━━━━━ Given information

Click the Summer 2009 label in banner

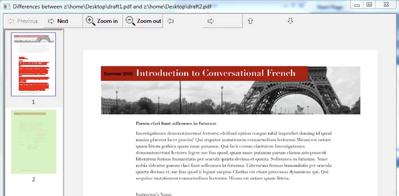[x=118, y=74]
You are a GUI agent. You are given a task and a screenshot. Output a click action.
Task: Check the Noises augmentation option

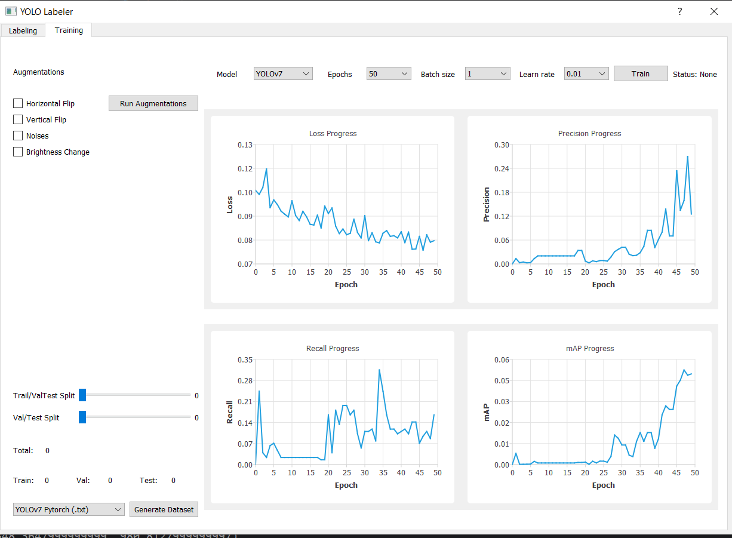click(x=18, y=135)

━━━━━━━━━━

— What is needed —
Rescale every record: repeat all the lines, requests included, with each coordinate in the answers multiplied by 0.2 and rounded to the nearest whole number, halves rounded up. Leave the pictures out of your answer.

— Exercise response —
Click the Summer 2009 label in banner

[x=24, y=15]
You are a GUI agent. You are given a task and a screenshot. Output a click action.
Task: Check the Noises augmentation option

click(x=4, y=27)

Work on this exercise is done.